NEOVASCULARIZATION TREATMENT
Maintaining the avascular homeostatic state in the cornea has become a major focus of neovascularization research. Understanding the relationship between proangiogenic and antiangiogenic regulators has led to a number of antineovascularization pharmaceutical strategies. These therapeutic designs have targeted both the general inflammatory cascade and the inhibition of selective proangiogenic factors.
Steroids
In the clinic, steroids have remained the mainstay therapeutic strategy in the prevention of corneal neovascularization. Topical and subconjunctival administration of triamcinolone is known to inhibit corneal neovascularization.81,82 However, steroids carry with them serious side effects including glaucoma, cataract formation, and an inherent risk of infection.83 Likewise, corticosteroids sometimes are ineffective in inhibiting neovascularization, making alternative therapeutic strategies necessary.
VEGF Inhibitors
VEGF has been known to play a key role in angiogenesis in the human cornea. Comprised of five isoforms, VEGF promotes several steps within normal vascular growth including the induction of angiogenesis, endothelial cell proliferation, enhanced inflammatory response, proteolytic activities, and increased vascular permeability.36,84,85
Several cellular components within the human cornea have been found to produce VEGF when under inflammation or duress including corneal endothelial and epithelial cells, fibroblasts, macrophages, and limbal vessel vascular endothelial cells.42,86,87 VEGF antagonists disrupt these pathways, thus decreasing or even preventing corneal neovascularization.
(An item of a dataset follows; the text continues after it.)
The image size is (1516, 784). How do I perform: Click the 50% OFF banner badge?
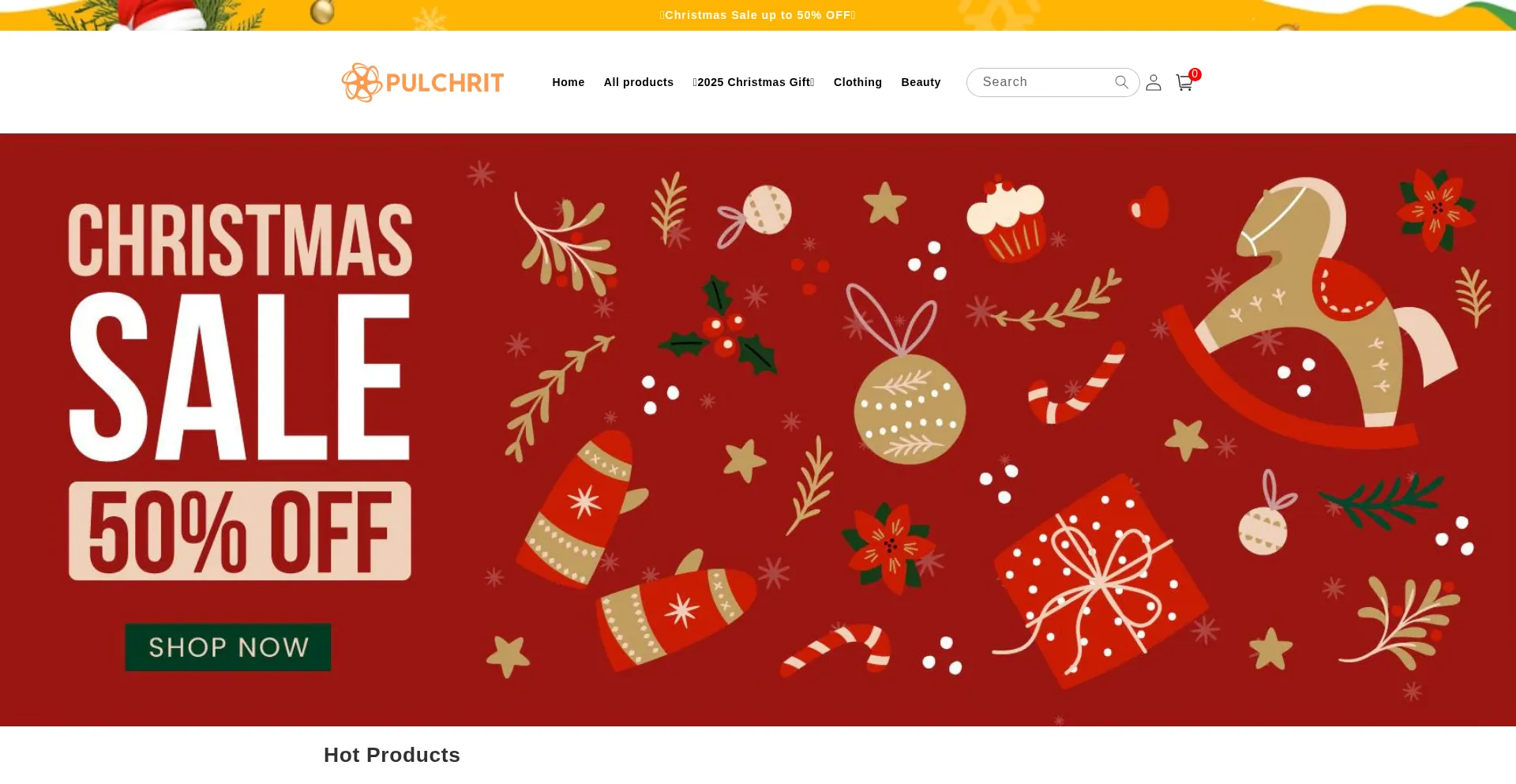[x=240, y=531]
Bevacizumab and Ranibizumab
Bevacizumab is a full-length, recombinant monoclonal antibody that binds all VEGF isoforms (Fig. 24.3). First approved in 2004 as an antineovascularization strategy in the treatment of colon cancer, bevacizumab effectively inhibits the VEGF-receptor interaction, and thus inhibiting vascular permeability, and capillary formation.88 A related compound, ranibizumab, is a high-affinity recombinant monoclonal antibody derived from the same parent murine antibody as bevacizumab. It is much smaller than the parent molecule and neutralizes all isoforms of VEGF-A.89
FIGURE 24.3. Bevacizumab therapy in corneal neovascularization showing pretreatment and posttreatment status (From author’s own practice).